Keep your livestock out of road reserves
27 March 2019 | Accidents
Illegal grazing in road reserves has led to serious crashes on many of the country's roads.
This month, Ewi lyaNooli observed how stray livestock graze in the road reserves in the north-eastern regions.
Drivers must often bring their vehicles to a complete standstill while they wait for the animals to cross the road. In most instances, no livestock herders are visible.
According to two herders who were spotted with livestock grazing in the Rundu-Divundu road reserve, they have no alternative, as grass is scarce because of the drought.
To make matters worse, a veld fire destroyed much of the remaining grazing in August last year.
“We have no other place to take our livestock. In the veld there is no grass and that is why we are here along the main road where there is grass,” the cattle herders said. When contacted for comment, RA spokesperson Hileni Fillemon said the law prohibits grazing in road reserves.
Fillemon said the Roads Ordinance Act of 1972 provides the legal framework for the management of road reserves.
The RA is delegated by the transport ministry to enforce these regulations.
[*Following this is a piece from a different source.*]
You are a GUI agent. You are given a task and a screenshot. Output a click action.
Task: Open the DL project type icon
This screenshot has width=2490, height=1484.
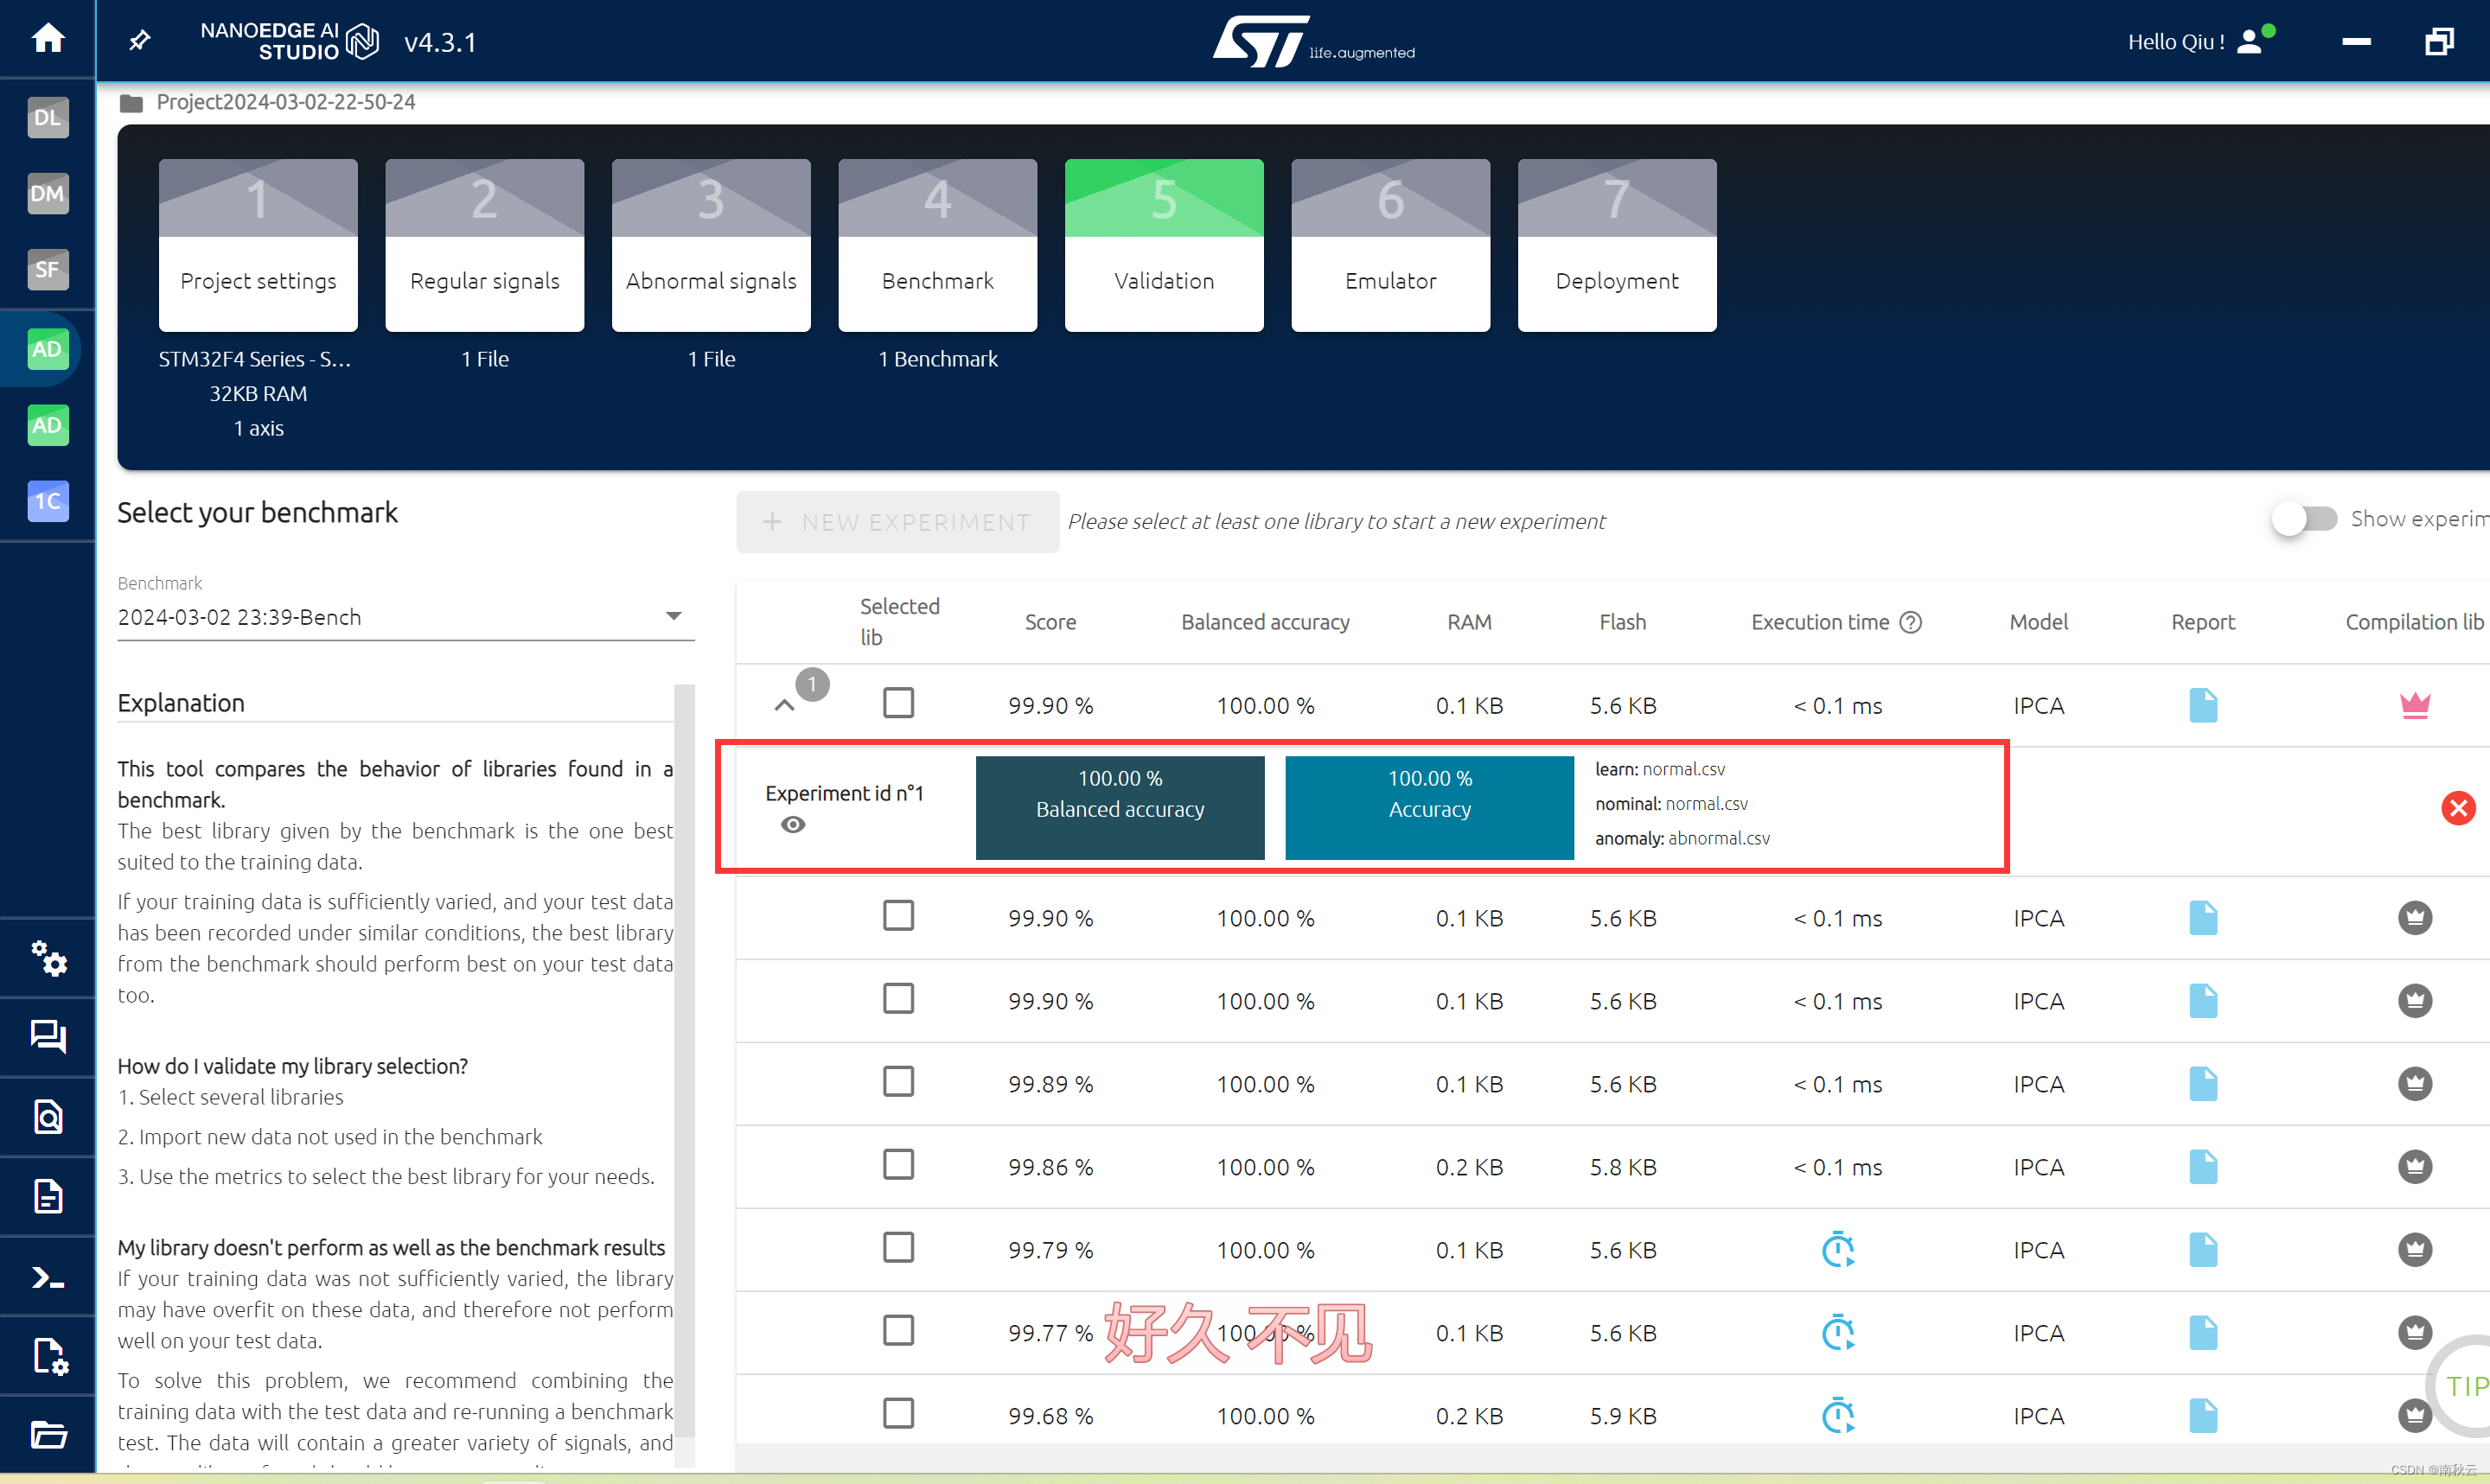point(47,117)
Fillemon said farmers must keep their animals off the roads.
“Animals, mainly cattle, are very large and are capable of causing damage, injury and even fatal car accidents. Farmers should ensure that their animals are kept within a reasonable distance from the road while grazing,” she said.
When asked whether farmers were aware of the law prohibiting them from grazing in road reserves, Fillemon said: “Yes, they are. The Roads Authority, through various communication platforms, has reached out to all the relevant stakeholders. The RA also directly issues notices to different stakeholders in consultation with the Namibian police.”